Saturday, July 19, 2008

DARC and HIV: a false positive due to population structure?   posted by p-ter @ 7/19/2008 07:45:00 AM

The recent report that the Duffy null allele is associated with increased risk of HIV infection recieved a lot of press (see Razib's comments on it here), mostly positive. In Nick Wade's New York Times article on the paper, however, some smart people publicly express some doubts. It's a tribute to Wade that he actually tries to summarize those doubts in the limited space allotted to him:
Dr. Goldstein said that in parts of the United States, African-Americans have a higher infection rate than European-Americans, and that patients with a higher proportion of African genes may be more vulnerable to H.I.V. for reasons unconnected to the SNP. Nonetheless, the SNP would show up in a greater proportion of infected people simply because of their African heritage. If so, the gene's apparent association with H.I.V. infection could be just coincidental, not causal.
In somewhat more technical terms, the issue referred to here is the potential for false positives in an association study due to population structure[1]. The issues involved in accounting for structure in an admixture mapping study are somewhat more subtle than in a classic case-control study, but are generally similar. In particular, it's important to take individual levels of admixture into account[2]; this is generally done by including an estimate of individual admixture as a covariate in any regression model.

The authors are aware of this potential confounder, and develop a measure of admixture based on 11 SNPs to include as a covariate in their regression. However, this measure is kind of weak, which I imagine in the sticking point for the skeptics in the Times article.
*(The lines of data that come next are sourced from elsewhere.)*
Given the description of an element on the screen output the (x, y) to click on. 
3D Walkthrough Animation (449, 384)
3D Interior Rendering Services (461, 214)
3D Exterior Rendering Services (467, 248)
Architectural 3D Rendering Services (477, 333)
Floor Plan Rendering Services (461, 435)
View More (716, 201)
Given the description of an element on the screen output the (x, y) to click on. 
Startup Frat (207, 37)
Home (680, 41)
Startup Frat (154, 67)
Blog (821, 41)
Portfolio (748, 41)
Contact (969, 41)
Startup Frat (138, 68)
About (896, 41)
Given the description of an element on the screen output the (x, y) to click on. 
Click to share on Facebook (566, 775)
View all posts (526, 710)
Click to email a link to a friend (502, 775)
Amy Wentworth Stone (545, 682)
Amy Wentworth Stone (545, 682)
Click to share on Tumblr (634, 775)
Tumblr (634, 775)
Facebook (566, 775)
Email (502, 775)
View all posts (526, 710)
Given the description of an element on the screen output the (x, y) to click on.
If you have access to the supplemental information, take a look at it--several of these 11 SNPs are in the same gene, which means they're not independent, and several don't even have big frequency differences between African and European samples (if you're trying to judge via SNPs whether someone is more African or European, those SNPs better have a big frequency difference between Africa and Europe). This is probably not a precise measure of ancestry. In fact, the Duffy null allele they claim as associated is a better predictor of ancestry than any of these SNPs.

So it's quite possible that the authors have simply shown a correlation between level of African ancestry and susceptibility to HIV (which could be due to any number of sociological, demographic, or genetic factors), rather than an association between Duffy null and susceptibility to HIV. Here's a relatively simple test of this possibility: genotype rs1426654 (the nonsynonymous SNP in SLC24A5) in their sample and perform exactly the same test as performed with Duffy. The motivation for this is that this SNP shares the property of Duffy null of being highly informative about ancestry, while being in a gene that presumably plays no role in HIV infection. If you get an association there, it seriously calls the Duffy result into question; if not, you feel a bit more comfortable.
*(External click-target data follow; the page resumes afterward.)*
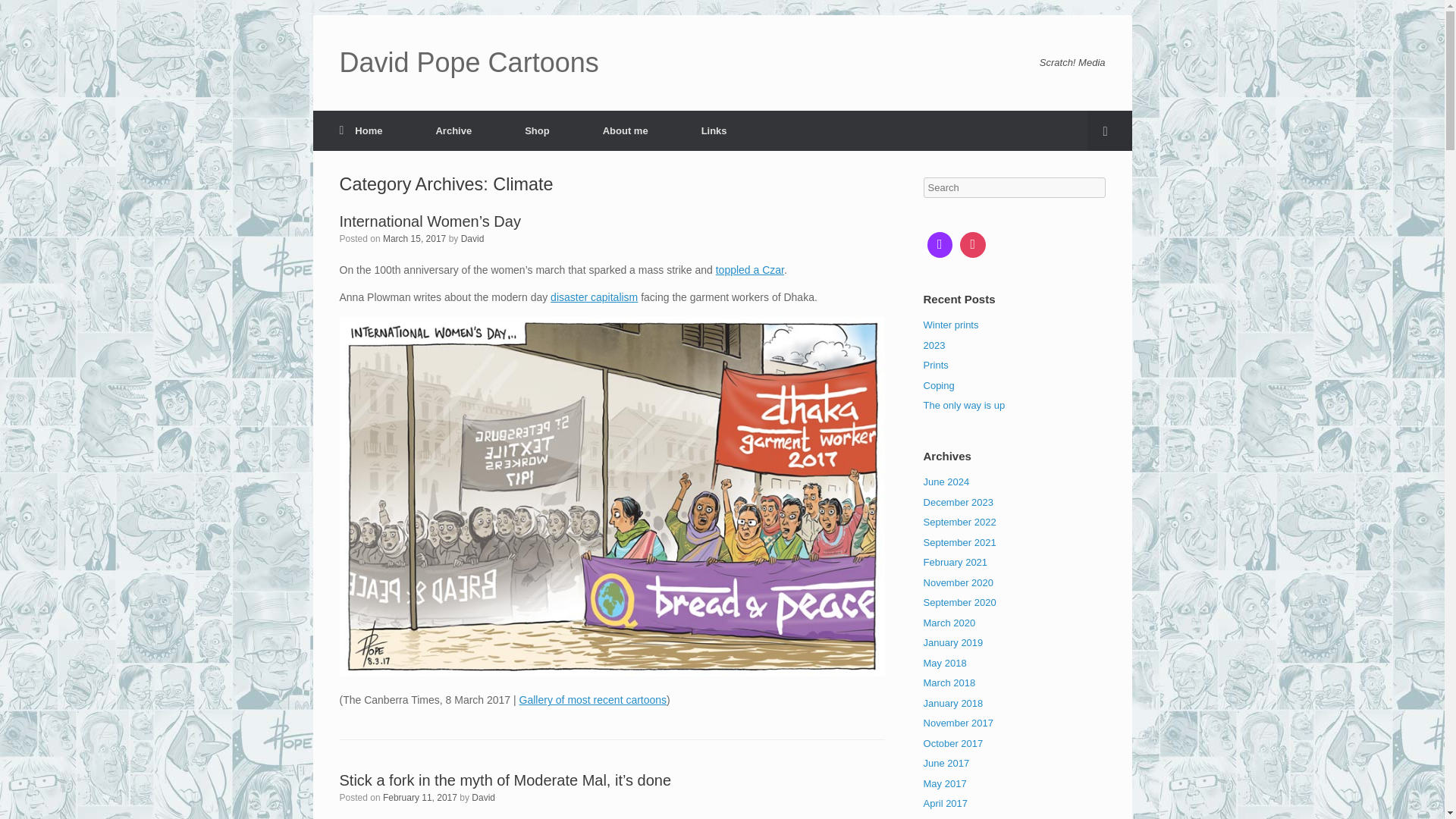
View all posts by David (472, 238)
February 11, 2017 (419, 797)
10:06 am (419, 797)
toppled a Czar (750, 269)
disaster capitalism (593, 297)
Shop (536, 130)
About me (625, 130)
David Pope Cartoons (468, 62)
David (472, 238)
Gallery of most recent cartoons (592, 699)
March 15, 2017 (413, 238)
View all posts by David (483, 797)
David (483, 797)
Links (714, 130)
8:43 am (413, 238)
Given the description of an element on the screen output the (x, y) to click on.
[1] For the classic extreme example of how population structure leads to false positive associations, consider a case-control association study on, say, diabetes, where the cases are all from Nigeria and the controls from France. Clearly, the cases are all going to have a high frequency of the Duffy null allele, and the controls are all going to have a low frequency (as Duffy null is essentially fixed in Africa and absent elsewhere), and one might naively conclude that Duffy null causes diabetes. But of course, the Duffy blood group has absolutely nothing to do diabetes (I don't think!), and the researchers have simply been confused by not matching their cases and controls. Obviously, this example is extreme, but more subtle population structure can also confound an association study (and methods for correcting for it are an active area of research; see here, for example)
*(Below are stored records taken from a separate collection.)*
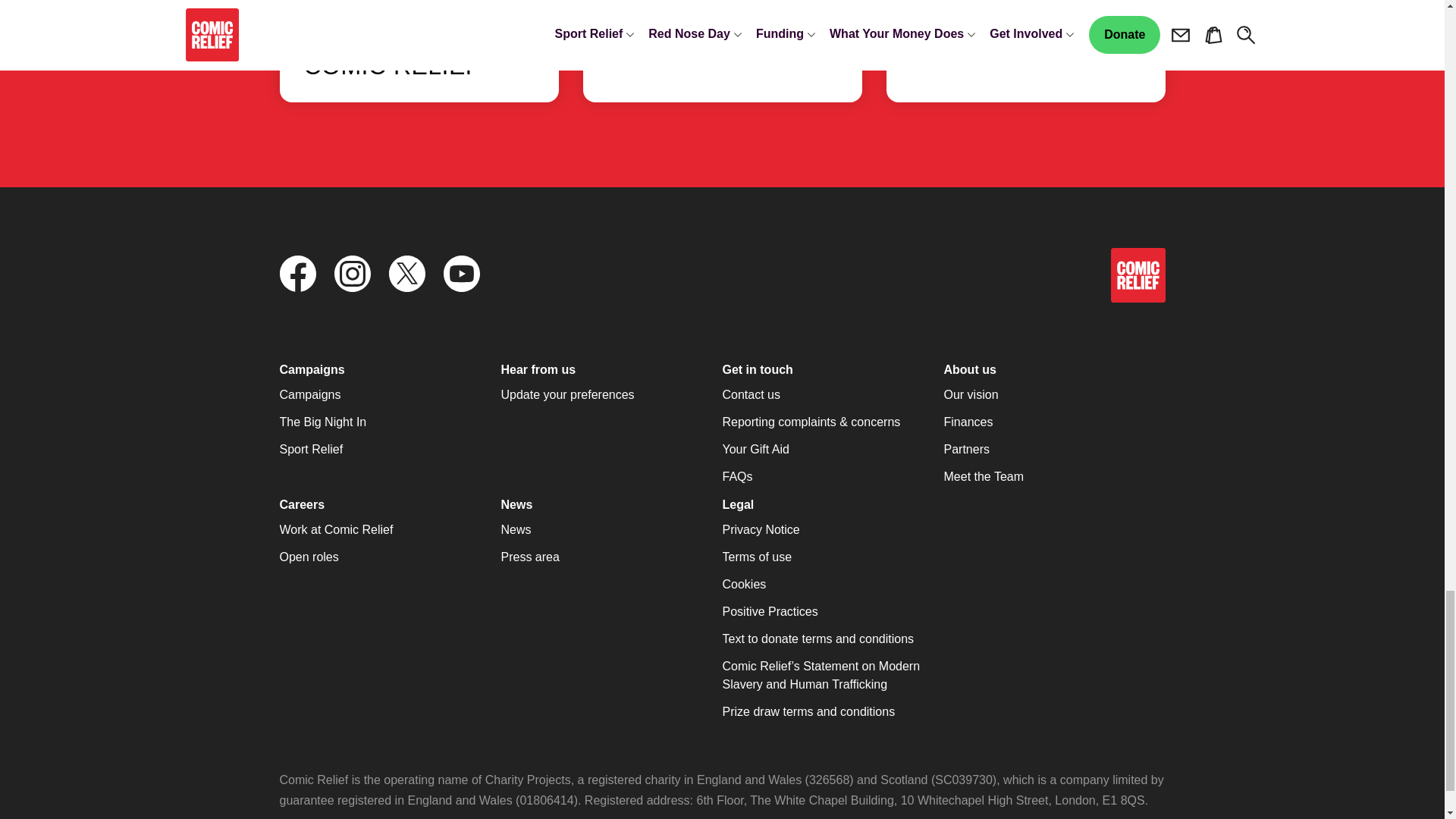
Check out our Twitter account (406, 274)
Check out our Facebook page (297, 274)
Check out our Instagram account (351, 274)
Check out our YouTube channel (460, 274)
Go to Comic Relief homepage (1136, 275)
Given the description of an element on the screen output the (x, y) to click on. 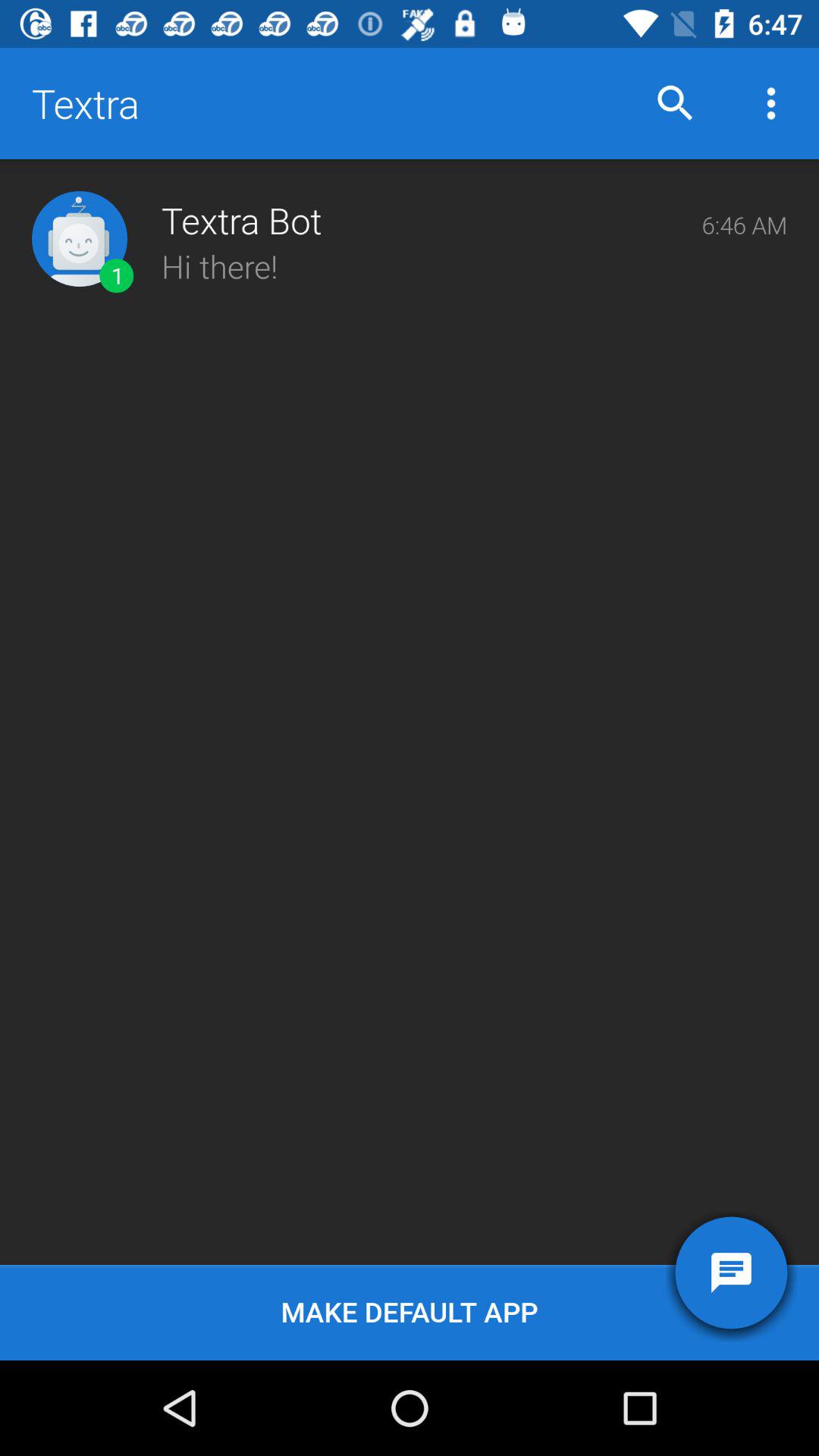
press the item above the 6:46 am icon (771, 103)
Given the description of an element on the screen output the (x, y) to click on. 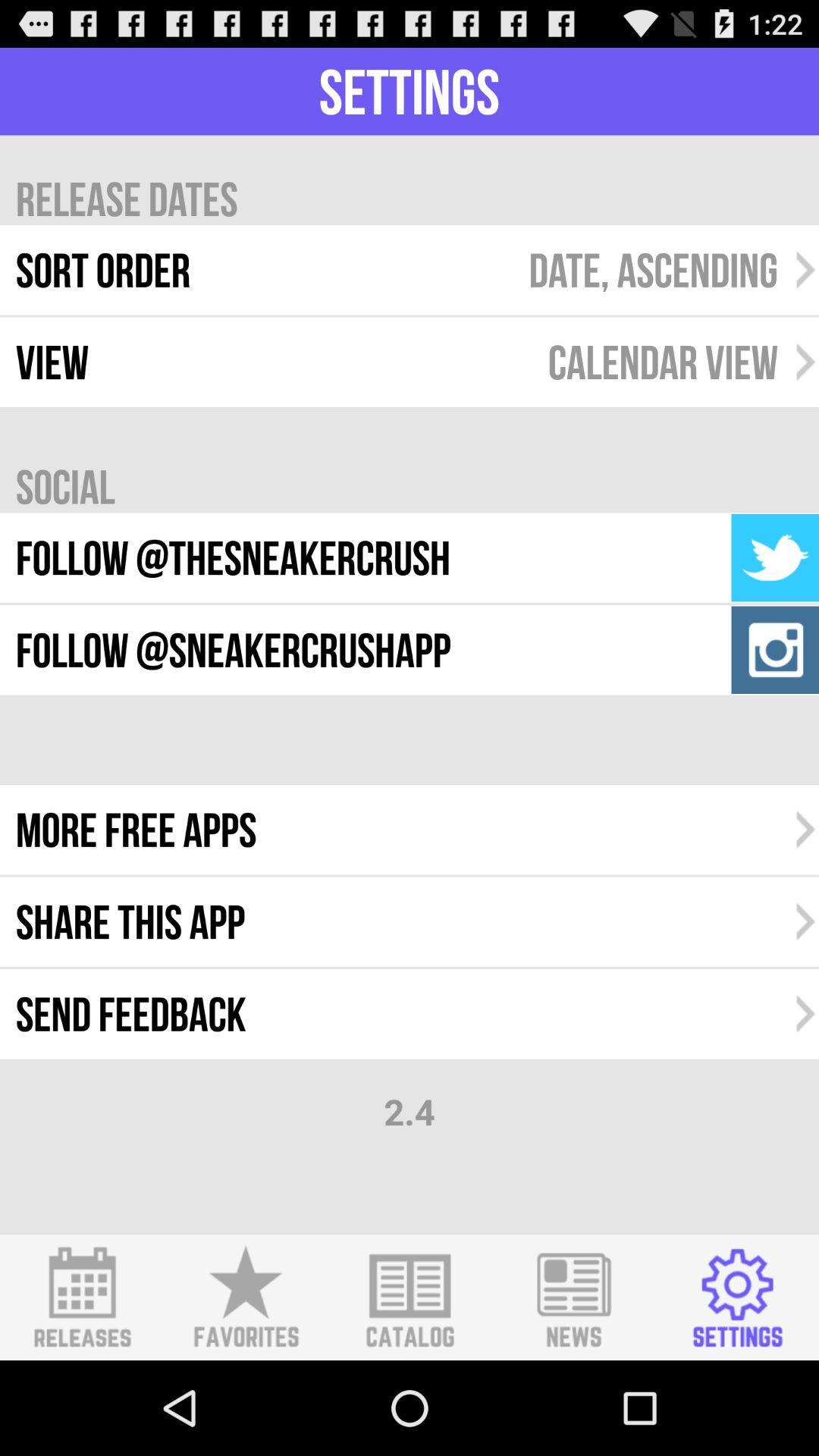
shows favourite icon (245, 1297)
[2] It's well-known that African-Americans are an admixed population, with about 15-20% European ancestry on average. But there's great variability in this--a single sample of self-defined "African-Americans" can contain individuals with essentially no European ancestry and individuals who look genetically to be completely European. And on a larger scale, within the United States there's heterogeneity in admixture proportions as well (see Parra et al.). How could this create false positives? Essentially, if risk for a disease is correlated with ancestry for any reason, there's the potential for getting false positives. In this particular example, if HIV rates are higher in metropolitan areas where there's been more admixture, or if there are other genetic factors that make Europeans more resistant to HIV, etc., any "African allele" (like Duffy null) will show up as associated with HIV despite playing absolutely no role in the disease.